Sahel central : plus de 19 millions de personnes confrontées à la crise alimentaire
Un rapport conjoint de Food Security and Nutrition Working Group, soutenu par l’IGAD et la CEDEAO, a récemment tiré la sonnette d’alarme sur une réalité largement reléguée en arrière-plan.

Le Sahel, ainsi qu’une bonne partie de l’Afrique de l’Ouest, traverse une crise alimentaire d’une ampleur sans précédent.
Près de 52 millions de personnes sont aujourd’hui confrontées à une insécurité alimentaire aiguë dans la région, soit une augmentation de 30% par rapport à 2023. Pour le seul Sahel central (Mali, Burkina Faso, Niger), 19 millions de personnes sont touchées, dont plus de 3 millions en situation d’urgence humanitaire (phase 4 selon le Cadre Harmonisé).
Le nombre de déplacés internes continue de croître. En avril 2025, on dénombrait 4,85 millions de personnes déplacées au sein des pays sahéliens. La majorité de ces déplacements est causée par les conflits armés, mais les sécheresses prolongées, la hausse des prix alimentaires et l’effondrement des moyens d’existence aggravent la situation. En moyenne, le prix du mil, aliment de base dans la région, a augmenté de 48% au Burkina Faso, de 52% au Mali et de près de 60% au Niger depuis le début de l’année.
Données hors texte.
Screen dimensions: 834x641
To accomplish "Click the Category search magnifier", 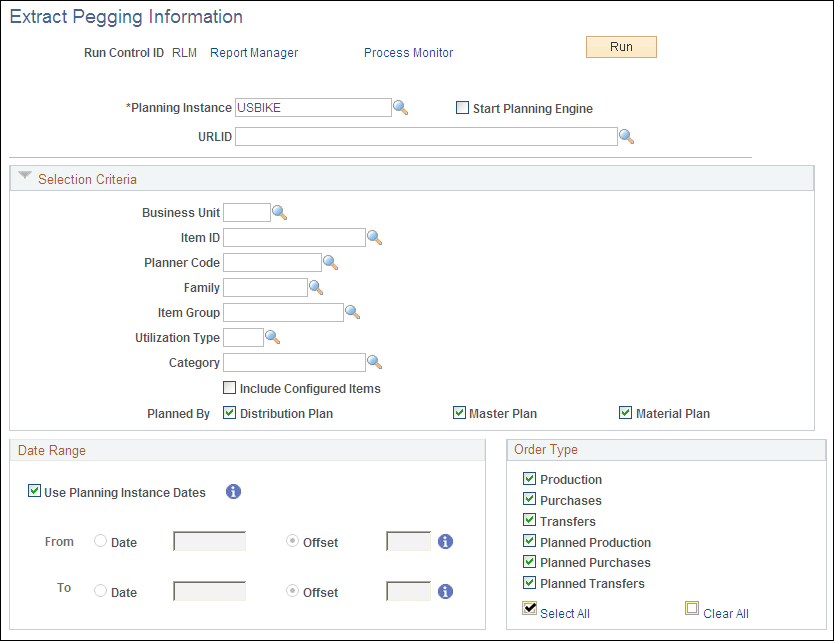I will pyautogui.click(x=375, y=362).
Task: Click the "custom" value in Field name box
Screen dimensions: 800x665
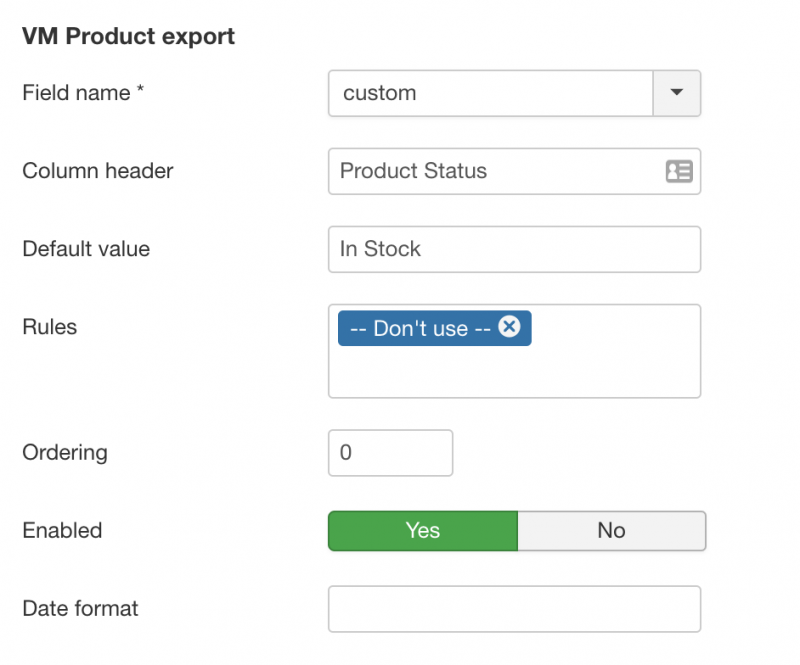Action: pyautogui.click(x=380, y=93)
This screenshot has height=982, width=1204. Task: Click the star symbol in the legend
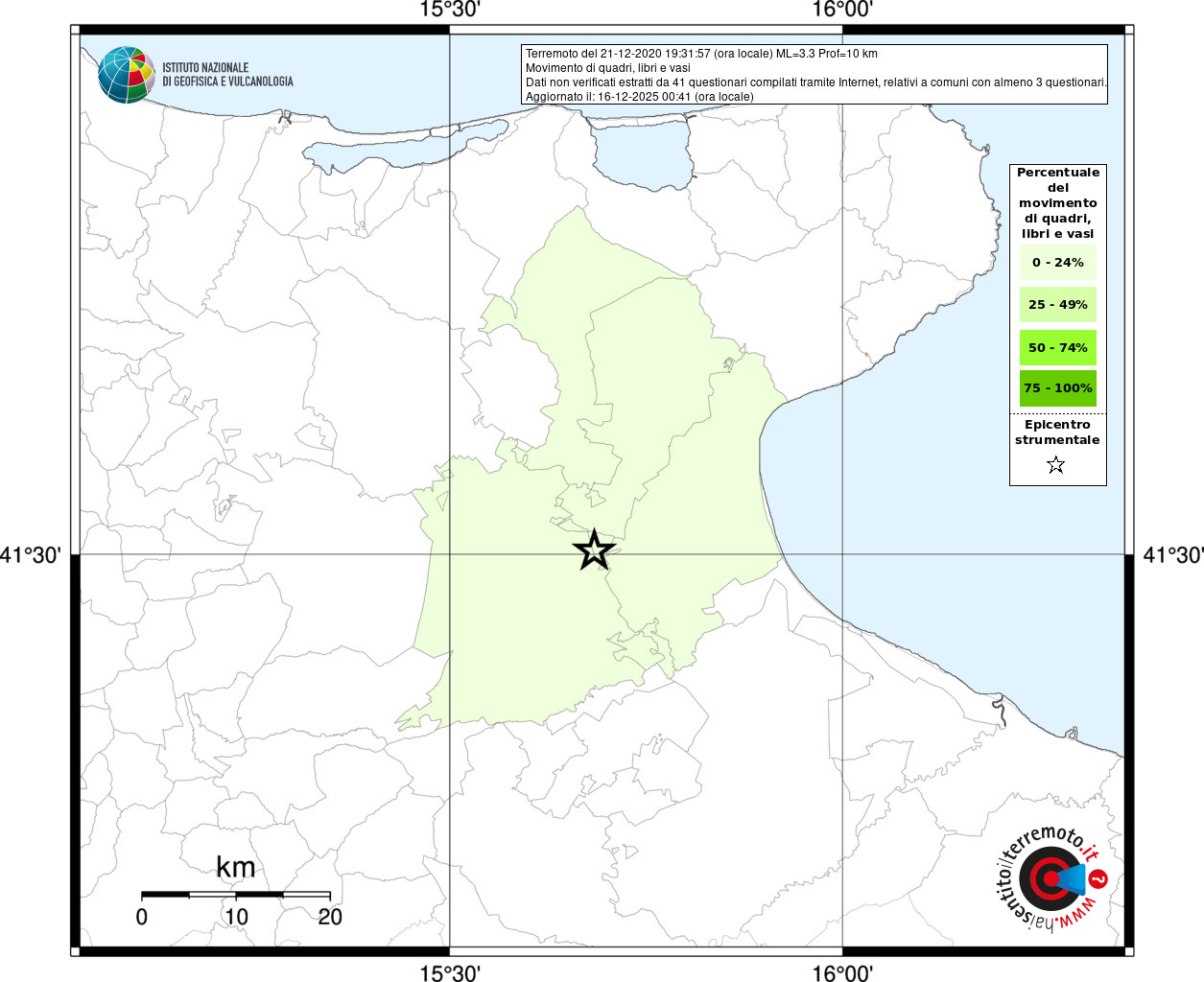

La crise touche désormais des zones autrefois considérées comme stables. Au Mali, des régions comme Sikasso ou Ségou, habituellement excédentaires sur le plan agricole, affichent aujourd’hui des poches de malnutrition sévère. Au Burkina Faso, près de 800 000 personnes vivent actuellement dans des zones hors de contrôle de l’État, où l’accès humanitaire est extrêmement limité, voire impossible. Les distributions alimentaires du Programme alimentaire mondial n’atteignent plus qu’une fraction des bénéficiaires identifiés dans certaines zones, en raison des risques sécuritaires.
Un désengagement progressif des partenaires techniques et financiers traditionnels
Face à cela, les réponses nationales restent en deçà. Aucun plan actualisé de riposte multisectorielle n’a été publié depuis le début du deuxième trimestre 2025. Les Plans de réponse humanitaire des pays concernés accusent des retards de financement critiques : le Mali n’a mobilisé que 19% des 752 millions de dollars nécessaires, le Niger 23% sur un besoin estimé à 638 millions et le Burkina Faso 16% sur 671 millions attendus. Ces chiffres traduisent un désengagement progressif des partenaires techniques et financiers traditionnels, mais aussi une faiblesse interne de mobilisation des ressources domestiques.
Les États sahéliens, pris dans des enjeux de souveraineté, de réformes monétaires et de redéfinition de leurs alliances, semblent parfois reléguer cette urgence alimentaire au second plan. Et pourtant, c’est bien la faim, silencieuse et persistante, qui mine les fondations sociales. Les tensions communautaires, les déplacements forcés, l’effondrement du tissu économique rural, tout cela découle d’une insécurité alimentaire structurelle, qui dépasse la seule saison agricole.
Le rapport de FSNWG appelle à une rupture. Il ne suffit plus de distribuer de la nourriture, ni de gérer des crises à court terme. Il faut repenser les politiques agricoles, sécuriser les marchés locaux, créer des stocks alimentaires stratégiques, investir dans les cultures résilientes et surtout redonner un pouvoir économique réel aux communautés rurales.
Sans cela, les États risquent de perdre le peu de cohésion territoriale qui leur reste. Il y a assurément tellement de faille que les discours politiques et les promesses peinent à combler.